Member of the Mississippi State Senate from the 45th district
- In office 2004–2008
- Preceded by: Ron Farris
- Succeeded by: Billy Hudson

Mayor of Hattiesburg
- In office July 1989 – July 2001
- Preceded by: G. D. Williamson
- Succeeded by: Johnny DuPree

Personal details
- Born: J. Ed Morgan November 1, 1947 (age 78)
- Party: Republican
- Children: 4
- Education: University of Alabama Mississippi College
- Occupation: Politician

= J. Ed Morgan =

American politician

J. Ed Morgan (born November 1, 1947) is an American politician who served in the Mississippi State Senate from the 45th district from 2004 until 2008.

== Education and professional career ==

Morgan attended University of Alabama and Jackson School of Law at Mississippi College.
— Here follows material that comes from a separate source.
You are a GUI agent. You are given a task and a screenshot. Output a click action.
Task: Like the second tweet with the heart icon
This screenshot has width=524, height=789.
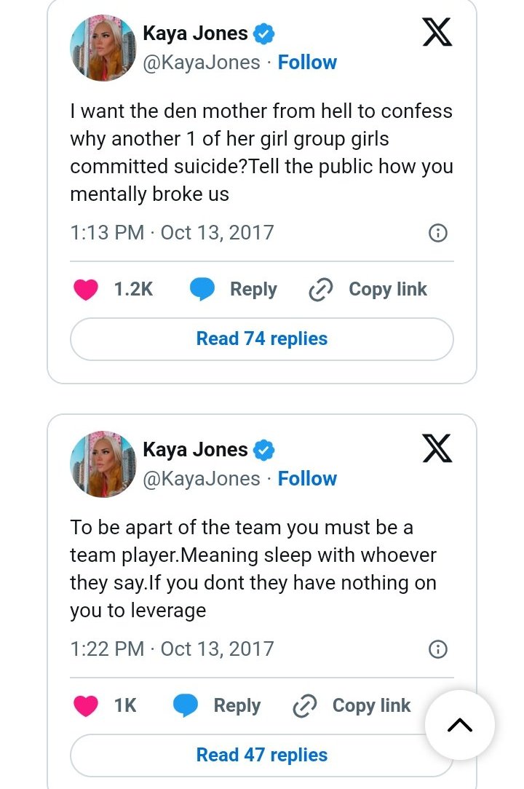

His professional background is in construction.

== Political career ==
Morgan was mayor of Hattiesburg, MS from 1989 until 2001.

Morgan served as a member of the Mississippi Senate from 2004 to 2008. As a Senator, Morgan served on the Fees, Salaries & Administration, Finance Judiciary, Division B, Ports and Marine Resources, Public Health & Welfare and Universities & Colleges committees.

== Personal life ==

Morgan has four children.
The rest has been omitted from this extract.